**Text block**

=-=-=-=-=

The researchers conducted the study by analyzing survey responses by people who were not known to suffer from diseases such as heart attacks, cancer, stroke or any chronic lung diseases. The study was done using information collected between 1993 and 2006. The following important findings were noted:
- The results showed that leisure time which was spent sitting was associated with an increased mortality rate especially in women.
- Women who reported that they would spend more than 6 hours sitting every day were 37% more likely to die, during the time period of the study, than women who spent fewer than 3 hours sitting per day.
- It was also discovered that men who sat for more than 6 hours a day were 18% more likely to die, in the study period, than those who spent less than 3 hours sitting per day.
- It's important to note that these results remained unchanged when physical activity levels were factored into the findings.
- There was a greater association of prolonged sitting time with cardiovascular disease mortality than cancer mortality. The association was even stronger when there was a lack of physical ability in the respondents.

=-=-=-=-=

[Data extracted from a collection]
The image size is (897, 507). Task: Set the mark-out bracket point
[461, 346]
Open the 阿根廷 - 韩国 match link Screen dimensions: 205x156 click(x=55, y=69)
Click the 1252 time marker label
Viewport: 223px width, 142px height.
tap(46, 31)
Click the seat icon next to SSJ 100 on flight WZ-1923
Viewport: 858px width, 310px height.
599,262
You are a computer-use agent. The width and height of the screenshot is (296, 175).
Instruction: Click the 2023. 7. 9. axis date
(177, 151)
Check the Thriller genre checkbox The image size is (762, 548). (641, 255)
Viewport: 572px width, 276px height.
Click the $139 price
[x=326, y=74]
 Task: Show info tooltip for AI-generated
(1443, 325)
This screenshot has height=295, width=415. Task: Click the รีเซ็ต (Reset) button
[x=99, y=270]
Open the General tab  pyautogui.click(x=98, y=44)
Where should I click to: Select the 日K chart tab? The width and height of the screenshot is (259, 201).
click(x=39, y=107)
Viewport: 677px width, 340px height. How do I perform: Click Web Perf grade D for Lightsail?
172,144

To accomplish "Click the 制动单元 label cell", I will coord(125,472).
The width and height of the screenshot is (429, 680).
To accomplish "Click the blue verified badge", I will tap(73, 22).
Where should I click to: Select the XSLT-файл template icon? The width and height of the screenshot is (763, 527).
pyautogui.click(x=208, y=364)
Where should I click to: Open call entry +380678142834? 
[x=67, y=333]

=-=-=-=-=

**Work order**
Answer these questions about the text on sitting time and mortality:
1. Between which years was the study's information collected?
2. Compared with men who sat for less than 3 hours per day, how much more likely to die during the study period were men who sat for more than 6 hours a day?
3. What happened to the results when physical activity levels were factored into the findings?

**The completed task**
1. Between 1993 and 2006.
2. 18% more likely.
3. They remained unchanged.